Go 1.17 was published on August 16. Release notes cite three small enhancements to the language, including two intended to simplify writing code that conforms to unsafe.Pointer’s safety rules. The three enhancements include:

  • An expression s of type []T may now be converted to array pointer type *[N]T. If a is the result of such a conversion, then corresponding indices that are in range refer to the same underlying elements: &a[i] == &s[i] for 0 <= i < N. The conversion panics if len(s) is less than N.
  • unsafe.Add: unsafe.Add(ptr, len) adds len to ptr and returns the updated pointer unsafe.Pointer(uintptr(ptr) + uintptr(len)).
  • unsafe.Slice: For expression ptr of type *T, unsafe.Slice(ptr, len) returns a slice of type []T whose underlying array starts at ptr and whose length and capacity are len.

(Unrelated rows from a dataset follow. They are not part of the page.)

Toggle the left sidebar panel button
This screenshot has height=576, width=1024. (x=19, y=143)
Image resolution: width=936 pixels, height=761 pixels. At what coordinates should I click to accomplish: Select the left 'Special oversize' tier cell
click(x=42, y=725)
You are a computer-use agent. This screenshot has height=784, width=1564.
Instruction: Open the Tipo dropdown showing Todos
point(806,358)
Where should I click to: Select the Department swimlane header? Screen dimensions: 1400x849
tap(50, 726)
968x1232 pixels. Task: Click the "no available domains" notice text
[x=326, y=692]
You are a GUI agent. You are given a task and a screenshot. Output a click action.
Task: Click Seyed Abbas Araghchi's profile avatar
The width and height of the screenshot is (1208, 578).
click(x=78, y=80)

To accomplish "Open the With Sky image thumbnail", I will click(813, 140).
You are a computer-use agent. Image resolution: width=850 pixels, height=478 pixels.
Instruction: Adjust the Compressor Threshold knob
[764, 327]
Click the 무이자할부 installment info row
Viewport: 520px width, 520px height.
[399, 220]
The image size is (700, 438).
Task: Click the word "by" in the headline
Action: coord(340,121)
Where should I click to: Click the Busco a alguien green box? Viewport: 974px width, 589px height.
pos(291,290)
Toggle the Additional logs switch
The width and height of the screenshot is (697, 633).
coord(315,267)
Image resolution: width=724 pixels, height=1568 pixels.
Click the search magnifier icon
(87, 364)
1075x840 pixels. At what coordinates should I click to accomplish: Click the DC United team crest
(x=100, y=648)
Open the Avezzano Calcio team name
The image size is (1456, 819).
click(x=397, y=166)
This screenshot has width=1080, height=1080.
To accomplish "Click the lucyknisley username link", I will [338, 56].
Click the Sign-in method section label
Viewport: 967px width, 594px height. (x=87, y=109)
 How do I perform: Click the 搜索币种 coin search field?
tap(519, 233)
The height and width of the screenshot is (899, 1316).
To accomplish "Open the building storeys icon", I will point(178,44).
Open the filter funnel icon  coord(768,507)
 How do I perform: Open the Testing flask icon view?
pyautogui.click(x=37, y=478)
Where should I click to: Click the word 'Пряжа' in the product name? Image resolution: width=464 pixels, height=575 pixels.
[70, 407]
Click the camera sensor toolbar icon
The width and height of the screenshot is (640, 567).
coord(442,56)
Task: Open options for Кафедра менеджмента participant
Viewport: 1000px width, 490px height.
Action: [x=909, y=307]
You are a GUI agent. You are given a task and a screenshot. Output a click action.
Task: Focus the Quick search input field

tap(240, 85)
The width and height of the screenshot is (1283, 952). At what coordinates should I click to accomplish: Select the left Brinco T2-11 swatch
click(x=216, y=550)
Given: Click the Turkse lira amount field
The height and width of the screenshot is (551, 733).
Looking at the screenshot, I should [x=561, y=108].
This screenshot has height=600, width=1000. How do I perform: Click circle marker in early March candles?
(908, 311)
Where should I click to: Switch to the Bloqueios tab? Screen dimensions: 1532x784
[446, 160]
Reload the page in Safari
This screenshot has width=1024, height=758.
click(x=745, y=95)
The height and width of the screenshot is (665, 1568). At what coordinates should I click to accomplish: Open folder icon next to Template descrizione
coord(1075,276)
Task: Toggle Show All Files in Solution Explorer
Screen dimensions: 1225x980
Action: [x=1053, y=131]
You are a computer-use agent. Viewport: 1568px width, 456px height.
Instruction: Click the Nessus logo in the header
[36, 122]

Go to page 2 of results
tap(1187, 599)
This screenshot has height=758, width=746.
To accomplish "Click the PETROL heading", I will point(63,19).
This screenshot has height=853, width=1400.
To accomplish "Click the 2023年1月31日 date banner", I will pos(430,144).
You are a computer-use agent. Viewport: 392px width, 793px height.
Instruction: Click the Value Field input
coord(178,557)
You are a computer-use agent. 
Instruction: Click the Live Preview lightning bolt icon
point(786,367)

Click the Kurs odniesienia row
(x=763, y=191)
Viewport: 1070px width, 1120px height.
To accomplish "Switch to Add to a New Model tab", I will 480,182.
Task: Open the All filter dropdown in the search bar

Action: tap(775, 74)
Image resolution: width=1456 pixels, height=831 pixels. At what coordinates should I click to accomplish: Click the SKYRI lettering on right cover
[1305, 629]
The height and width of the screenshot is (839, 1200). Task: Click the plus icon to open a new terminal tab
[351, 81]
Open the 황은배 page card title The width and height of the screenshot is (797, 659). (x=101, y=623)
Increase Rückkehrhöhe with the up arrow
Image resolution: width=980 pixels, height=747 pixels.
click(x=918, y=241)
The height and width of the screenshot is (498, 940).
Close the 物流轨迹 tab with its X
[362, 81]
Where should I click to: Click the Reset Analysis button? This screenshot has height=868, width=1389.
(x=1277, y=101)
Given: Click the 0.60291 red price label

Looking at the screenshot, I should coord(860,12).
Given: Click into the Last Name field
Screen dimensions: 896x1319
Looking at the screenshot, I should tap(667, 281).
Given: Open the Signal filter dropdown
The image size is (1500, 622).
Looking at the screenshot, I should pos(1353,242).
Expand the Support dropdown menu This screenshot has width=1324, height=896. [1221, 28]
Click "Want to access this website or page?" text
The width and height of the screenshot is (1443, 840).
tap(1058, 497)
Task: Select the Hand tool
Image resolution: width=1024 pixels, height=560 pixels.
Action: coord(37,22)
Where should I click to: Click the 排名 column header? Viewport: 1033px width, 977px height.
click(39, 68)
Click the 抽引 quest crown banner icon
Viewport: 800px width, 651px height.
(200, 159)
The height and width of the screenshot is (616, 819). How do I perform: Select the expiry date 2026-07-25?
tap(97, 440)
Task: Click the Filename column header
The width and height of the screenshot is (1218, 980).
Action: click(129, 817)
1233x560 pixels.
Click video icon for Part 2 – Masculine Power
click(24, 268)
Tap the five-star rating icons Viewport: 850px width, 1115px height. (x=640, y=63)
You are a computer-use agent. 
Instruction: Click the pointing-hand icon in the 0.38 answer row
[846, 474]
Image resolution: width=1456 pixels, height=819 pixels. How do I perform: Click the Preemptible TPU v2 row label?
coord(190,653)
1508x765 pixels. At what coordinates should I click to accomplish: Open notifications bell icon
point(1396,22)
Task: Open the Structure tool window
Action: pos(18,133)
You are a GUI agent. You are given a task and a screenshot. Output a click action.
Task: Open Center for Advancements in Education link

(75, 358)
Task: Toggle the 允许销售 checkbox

For the compiler, Go 1.17 implements a new way of passing function arguments and results using registers rather than the stack. This is enabled for Linux, MacOS, and Windows on the 64-bit x86 architecture. Benchmarking has shown a resulting performance improvement of about 5% and a typical reduction in binary size of about 2%. This change does not affect the functionality of safe Go code. Also with the compiler, functions containing closures can be inlined. One effect of this is that a function with a closure may produce a distinct closure code pointer function for each place that the function is inlined.

Pruned module graphs are introduced in this release. Module graphs of modules that specify Go 1.17 or higher in their go.mod file will include only the immediate dependencies of other Go 1.17 modules, not their full transitive dependencies.

Go 1.17 can be downloaded from golang.org. The previous release, Go 1.16, was made available in February, featuring library and runtime enhancements. The current stable releases include Go 1.16.5 and Go 1.15.13. A fuzzing capability for Go developers is planned for a future release of the language. Go 1.17 went into a beta release stage on June 10.